2) Structure based DD- relies on knowledge of the 3D structure of the biological target obtained
through methods such as x-ray crystallography, NMR (Nuclear Magnetic Resonance). Drugs
that are predicted to bind with to the target may be designed using… via structure of the
biological target. Molecular docking. Uses principle of binding kinetics or interactions between
receptor and ligand. It can find novel class of hit/lead. Higher chances of false positives.

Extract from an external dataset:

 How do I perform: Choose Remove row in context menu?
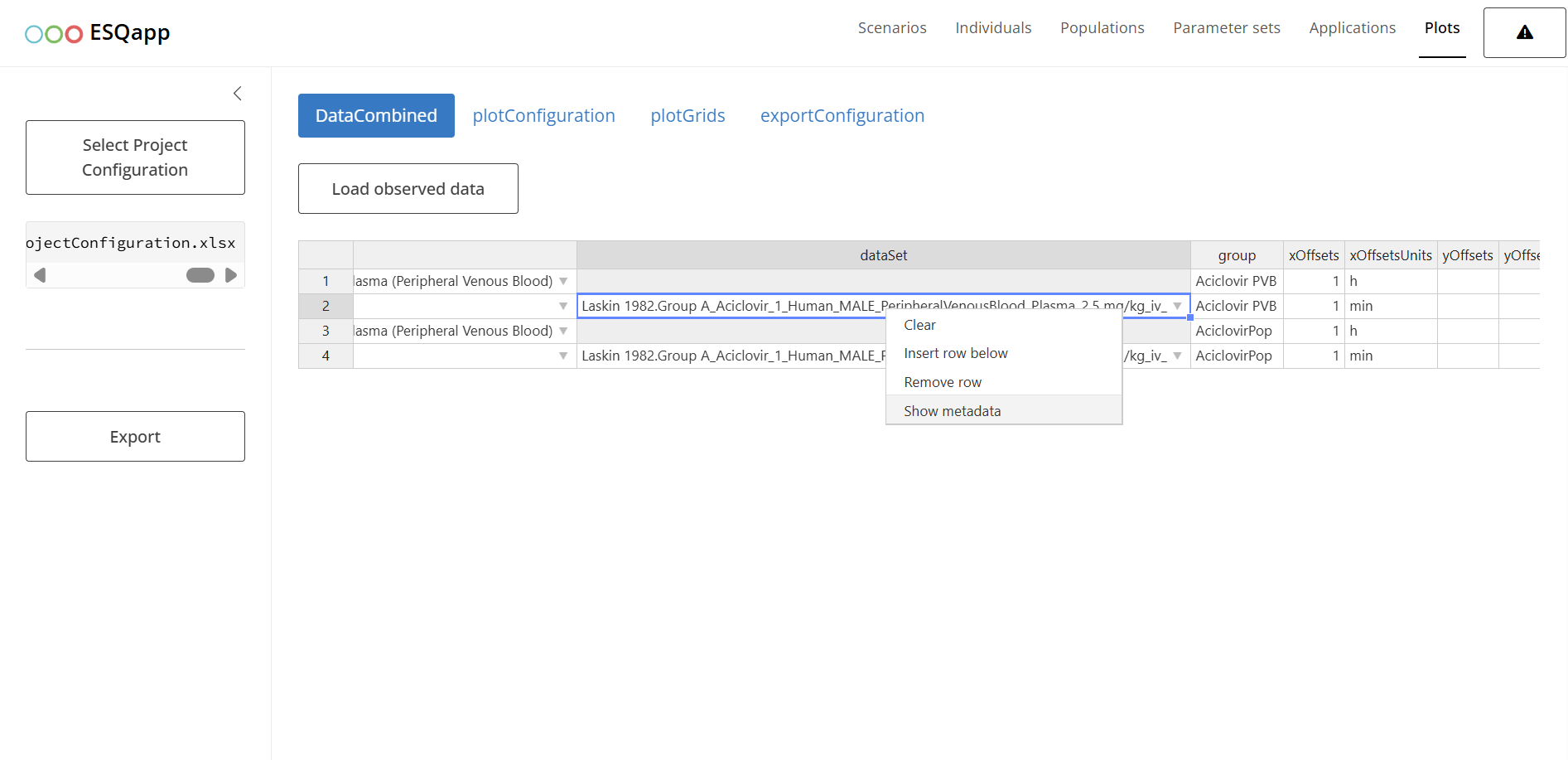pos(942,382)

- Homology modeling- comparative modeling of protein, refers to constructing an atomic-
resolution model of the “target” and an experimental 3D structure of a related homologous
protein “template”
Steps of drug design
1) Selection of the disease
2) Target selection- enzymes, receptors, nucleic acids
3) Selection of ligands/drugs
4) Molecular docking- predicts the preferred orientation of one molecule to a second when bound
to each other to form a stable complex. Programs that can be used for molecular docking are
….
Benefits:
1) Time saving
2) Reduced cost
3) Improve quality of life
NEW VIDEO- Introduction to virtual screening
Typical screening- expensive (both money and time), can be automated but it still needs a lot of
human intervention, not all assays can be automated. Perform in vivo or in vitro depending on your
target compound.
Virtual screening- Cheap (saves both money and time), easily automated, dramatic reduction of the
number of compounds to test and false negative, enrich ligand libraries, allow to test in silico the
“druggability” of new targets.
Disadvantages= often inaccurate, scoring-function dependent, no method that’s better than others,
strongly depend on: (1) target, (2) search method, (3) fraction of chemical space sampled. Always
provides an answer.
- Search for compounds with a defined biological activity using a computational model. It is a
knowledge-based model. (Ligand-based/receptor-based)

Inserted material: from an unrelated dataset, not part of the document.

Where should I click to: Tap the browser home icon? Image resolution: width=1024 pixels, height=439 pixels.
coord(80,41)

- The goal is to identify a molecule able to bind to a target providing a biological function.
Autodock VS- analyze thousands of compounds
Looking for: A hit- low/medium target affinity, and lead- sub-optimal target binding affinity.
To be chosen for further development of a lead compound should have the following properties:
- Relatively simple chemical features (suitable for combinatorial/med-chem optimization, no/few
chiral centers)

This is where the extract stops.